Also, I wonder if he's angling for an RPG spinoff. Not to give too much of the
last third up but the character types felt very 'rpg class-ish' to me at the
end complete with complementary factions.

------
davidw
I would pretty much buy anything Stephenson writes, but I wasn't all that
happy with this book. It's very depressing in that you get a look at the
deaths of billions of people, something they all know about well ahead of
time. I found myself reading it the same way Cory Doctorow describes here:
[http://boingboing.net/2015/06/03/neal-stephensons-
seveneves....](http://boingboing.net/2015/06/03/neal-stephensons-
seveneves.html)

> Stephenson builds up a sense of brutal inevitability, of humanity's
> insignificance in the cosmos that had me putting the book down for hours at
> a time, unable to read on (but my curiosity always overcame my sorrow).

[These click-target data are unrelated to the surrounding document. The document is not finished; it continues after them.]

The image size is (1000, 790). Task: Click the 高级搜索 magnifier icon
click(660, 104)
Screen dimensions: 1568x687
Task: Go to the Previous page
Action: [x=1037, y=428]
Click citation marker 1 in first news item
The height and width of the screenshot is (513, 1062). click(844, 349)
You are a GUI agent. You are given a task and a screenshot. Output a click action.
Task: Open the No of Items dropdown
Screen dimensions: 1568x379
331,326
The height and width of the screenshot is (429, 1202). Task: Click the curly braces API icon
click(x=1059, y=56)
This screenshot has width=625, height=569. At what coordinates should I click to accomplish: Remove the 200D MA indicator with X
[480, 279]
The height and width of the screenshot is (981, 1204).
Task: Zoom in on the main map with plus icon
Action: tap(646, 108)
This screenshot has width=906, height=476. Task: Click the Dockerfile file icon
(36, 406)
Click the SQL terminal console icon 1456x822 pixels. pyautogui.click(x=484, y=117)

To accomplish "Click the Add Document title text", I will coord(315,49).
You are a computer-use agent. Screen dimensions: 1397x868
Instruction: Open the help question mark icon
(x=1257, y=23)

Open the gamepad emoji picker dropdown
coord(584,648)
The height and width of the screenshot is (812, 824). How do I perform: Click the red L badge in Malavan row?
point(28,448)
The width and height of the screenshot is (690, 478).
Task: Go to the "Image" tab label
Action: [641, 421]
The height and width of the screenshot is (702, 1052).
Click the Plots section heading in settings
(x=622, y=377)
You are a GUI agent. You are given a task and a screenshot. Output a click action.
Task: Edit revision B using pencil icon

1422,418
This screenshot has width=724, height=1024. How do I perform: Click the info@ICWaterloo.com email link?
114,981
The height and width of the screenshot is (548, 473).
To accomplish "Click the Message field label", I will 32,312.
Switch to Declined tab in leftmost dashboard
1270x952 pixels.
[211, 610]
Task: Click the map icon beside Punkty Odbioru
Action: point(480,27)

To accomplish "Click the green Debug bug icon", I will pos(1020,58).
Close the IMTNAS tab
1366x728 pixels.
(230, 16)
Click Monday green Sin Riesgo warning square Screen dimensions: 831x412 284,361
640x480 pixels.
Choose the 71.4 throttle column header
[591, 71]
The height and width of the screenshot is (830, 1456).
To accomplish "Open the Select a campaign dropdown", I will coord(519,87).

The final (future) part of the book was more fun; I could have gone for just
that with some references to what happened in the past. Indeed, there were
various things that didn't feel wrapped up at the end, and I wonder if there's
a sequel coming or he's just going to leave it like that.

Perhaps because I didn't care much for the first part, I found myself more
critical of some of the science fiction too.

------
EdwardCoffin
I just finished reading Seveneves (his latest book, which this interview is
mostly about), and quite liked it. It is quite depressing though.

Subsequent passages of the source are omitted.